In the Database pattern the drive is processing a stream of requests to read and write 8KB random-address data blocks. The ratio of read to write requests is changing from 0% to 100% with a step of 10% throughout the test while the request queue depth varies from 1 to 256.
You can click these links to view the tabled results:
We will build diagrams for request queue depths of 1, 16 and 256.
We’ve got rather odd standings at the shortest queue depth. The Seagate Constellation ES and WD Caviar Black E8 are the leaders in terms of deferred writing. The E8 may be better than the J7 due to some internal improvements (although both use the same version of firmware), but the results of the two dual-platter models are lower than expected.
When the queue depth grows longer, the gaps between WD’s drives with different platters become larger. The newer dual-platter models are also less effective at request reordering. It is not easy to find the leader among their opponents: Seagate’s Constellation ES is only ahead at pure reading or writing. At mixed loads, the Hitachi with new firmware delivers better performance. By the way, the improvement in the latter’s firmware is obvious here.
The Samsung F3 looks best among the power-efficient products. Of course, the Seagate Barracuda LP is very effective at reordering read requests but slows down too much when there are write requests in the queue. The WD Caviar Green behaves like its senior cousins but is hamstringed by its high response time.
The results are still very interesting at the longest queue depth. The old Caviar Black drives from WD are still ahead of the dual-platter models, enjoying a large lead. The new models have smoother graphs here, though. They do not slow down that much at 90% writes. The Caviar Black E8 is competing with the Seagate Constellation ES for top place, being overall better due to higher performance under mixed loads.
As for the power-efficient products, the Samsung EcoGreen F3 loses its ground. Its performance does not scale up as much as that of its opponents at such a long request queue. The Seagate Barracuda LP, on the contrary, speeds up rapidly and takes a leading position despite its very modest deferred writing.
Winding up this part of our tests, we will show you diagrams with each drive’s performance at five different request queue depths.
Hitachi has made some obvious progress in writing firmware. The new version produces smoother graphs and is free from the problem when the HDD slows down at a longer request queue. NCQ is obvious. Deferred writing, even though not very effective, can also be seen. If these algorithms were more efficient, the HDD’s performance would scale up better at longer queue depths.

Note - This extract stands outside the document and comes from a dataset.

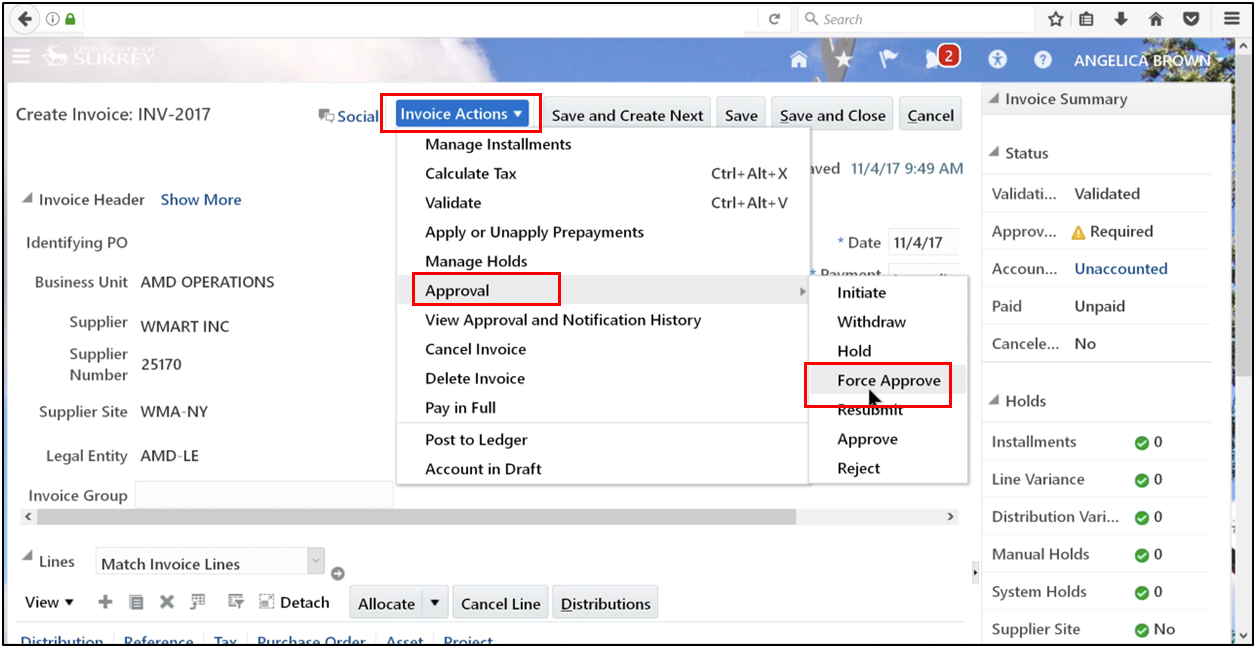Screen dimensions: 1256x648
Task: Open the Unaccounted link in Invoice Summary
Action: [x=1120, y=268]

The Samsung EcoGreen F3 does not show us anything new. Its behavior is similar to the company’s earlier products and its performance is low under most loads. It is only at long queue depths that this HDD is good at reading. But it is slow at mixed loads then – slower even than at the smaller queue depths. It looks like the HDD allots all its resources to reading and there are no cache lines left for deferred writing.
Oddly enough, the power-efficient Seagate Barracuda LP and the server Constellation ES behave in a similar manner whereas the Barracuda XT is completely different. The first two models boast a highly impressive algorithm of read request reordering but slow down as soon as there are any writes to be processed. Both models also speed up at small queue depths when there are more writes than reads in the queue. It looks like the HDD is monitoring the load and decides when it is the right moment to allot its resources for writing. And there are not so many resources, by the way: they are used up even at the smallest queue depth. As a result, there is no effect from the increased queue depth at high percentages of writes.
The Barracuda XT behaves in a demure, classic way. It has all the necessary optimization algorithms but they all work with rather average efficiency.
These diagrams illustrate the changes in firmware of Western Digital’s Caviar Black series introduced together with the 500GB platters. The algorithms have changed noticeably, and not for the better as concerns server loads. The request reordering is now less effective, and the deferred writing has become less aggressive. Interestingly, the FAEX with 64MB buffer is not far better than its E3 cousin: the difference between the 3-platter E3 and E8 is larger.
We don’t quite understand the purpose of these changes. We suspect that there are fewer but larger cache lines in the newer HDDs. This should have a positive effect on performance under loads typical of desktop computers rather than servers.
When unaligned, HDDs with Advanced Format technology suffer a terrible performance hit in this test due to the lack of deferred writing. But when aligned, the WD Caviar Green with 64MB cache behaves just like other HDDs from WD. Although it does not set any records, we cannot find any real fault with it, either.